This means thousands of men could avoid devastating chemotherapy
SHAUN WOOLLER HEALTH EDITOR FOR THE DAILY MAIL
Thousands of men a year with advanced prostate cancer could avoid gruelling chemotherapy by combining radiotherapy and hormone therapy, a study reveals.

Targeting the radiotherapy to the sites where the cancer has spread can delay further progression of the disease and the need for subsequent treatments, such as chemotherapy, which can have significant impact on a person’s quality of life, researchers say.
The trial demonstrated that the patients’ cancer did not progress for an average of six months (6.4) and two fifths (40.1 per cent) of patients remained progression-free at 12 months.
Oligoprogressive cancer occurs when cells from the original tumour travel within the body to fewer than three sites, forming new tumours or lesions.
Currently, disease progression after hormone therapy treatment is taken as a sign that the cancer has become resistant to the treatment.

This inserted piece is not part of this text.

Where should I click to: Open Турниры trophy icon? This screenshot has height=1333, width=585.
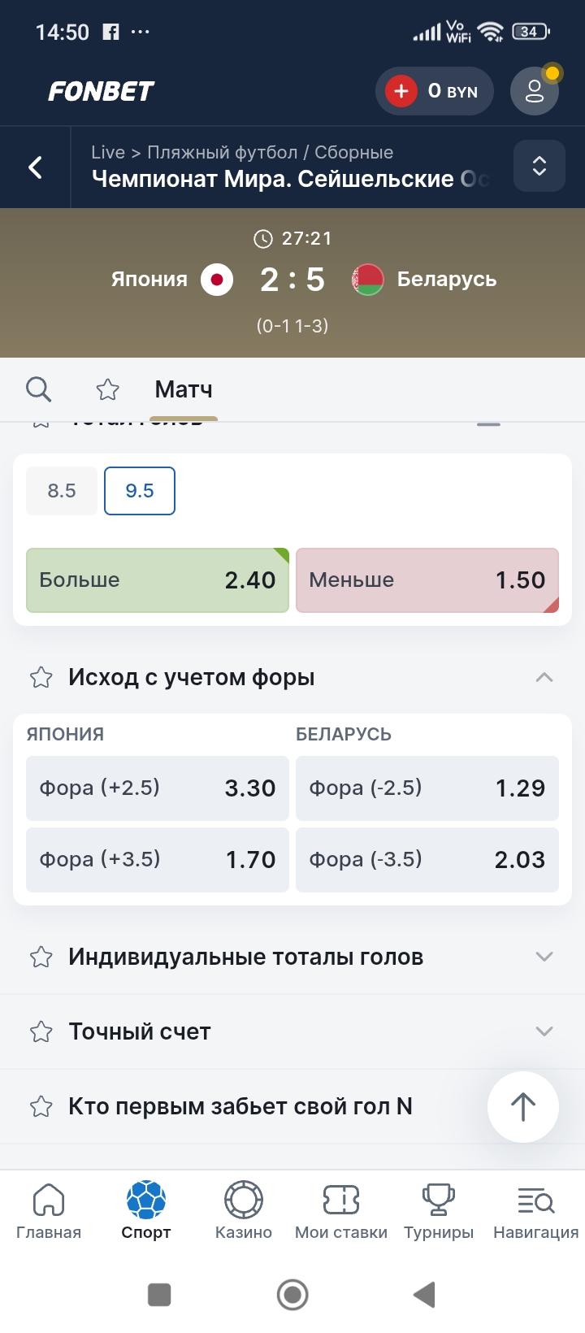pyautogui.click(x=439, y=1210)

However, findings from the trial revealed that it may just be some tumours that are resistant, and if the tumours are treated with radiotherapy the rest of the cancer will still respond to hormone therapy.
In the national study, which took place in cancer centres across the UK, researchers investigated whether giving SBRT along with a type of hormone therapy, called androgen receptor targeted agents, to patients with oligoprogressive prostate cancer would delay the time it takes for their cancer to progress.
The patients in the study had advanced prostate cancer that was no longer responding to regular treatment.